With the surge of design thinking focused on try-learn-adapt approaches, I argue there is a risk that organisations will increasingly suffer from an imbalance and ineffectuality, arising from an excessive lean towards right-side creativity at the expense of left-side insight.

Also, when framed as a complex problem situation, most problems are not wholly complicated, or wholly complex, but both. We cannot identify distinct systems. Consider something like obesity. It consists of a mix of different interplaying states of degree of complexity, some chaotic-generative and random, some emergent and self-organising, some stable, ordered and sustaining and some rigid and near-to or collapsing. 

In the same way CS Holling observed different co-existing states in forest ecosystems, complex social problems can also be seen to be composed of many “shifting steady-state mosaics".

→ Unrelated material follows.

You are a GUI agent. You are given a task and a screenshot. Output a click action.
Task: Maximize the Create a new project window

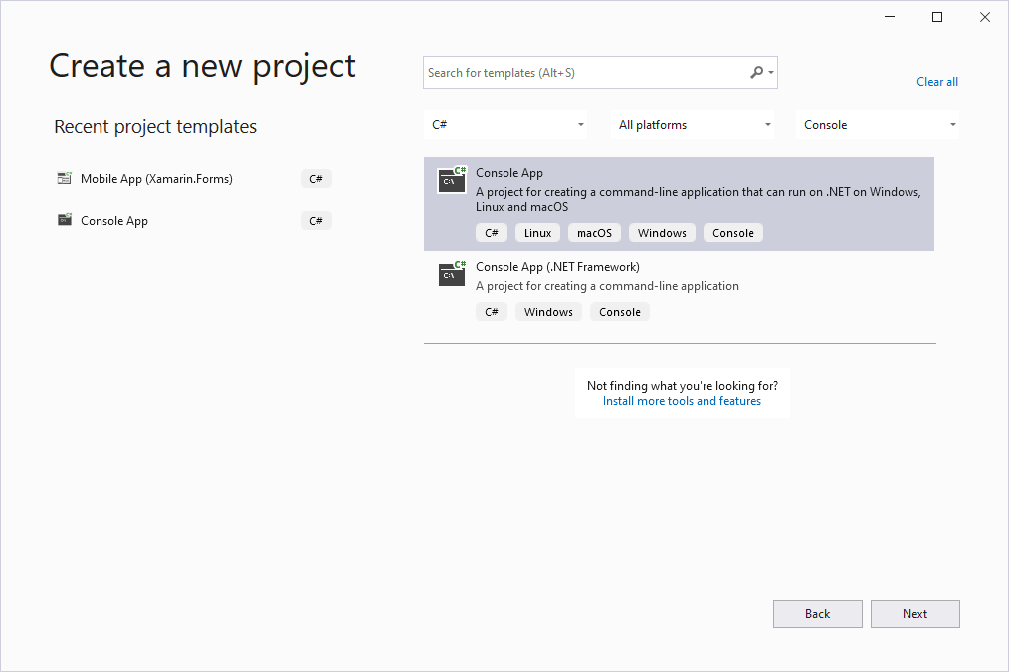coord(936,17)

This perspective of complex problem ecosystems consisting of different dynamic internal states of complexity runs counter to the dominant complexity science / thinking worldview that identifies distinct, separate adjacent system states, each with mostly homogenous internal characteristics. Rather, I argue that by acknowledging that multiple overlapping and influencing states of complexity exist and co-evolve dynamically within any complex problem situation, we can get a) much closer to understanding complex problem situations, and b) much better at intervening successfully within them.

By understanding the different states of a framed complex problem situation, it becomes possible to select the right methods, strategies and value propositions tailored to that state. Doing so helps to increase the probability that organisational strategy and innovation of products, services, technologies and other designed interventions realises sustained positive impact.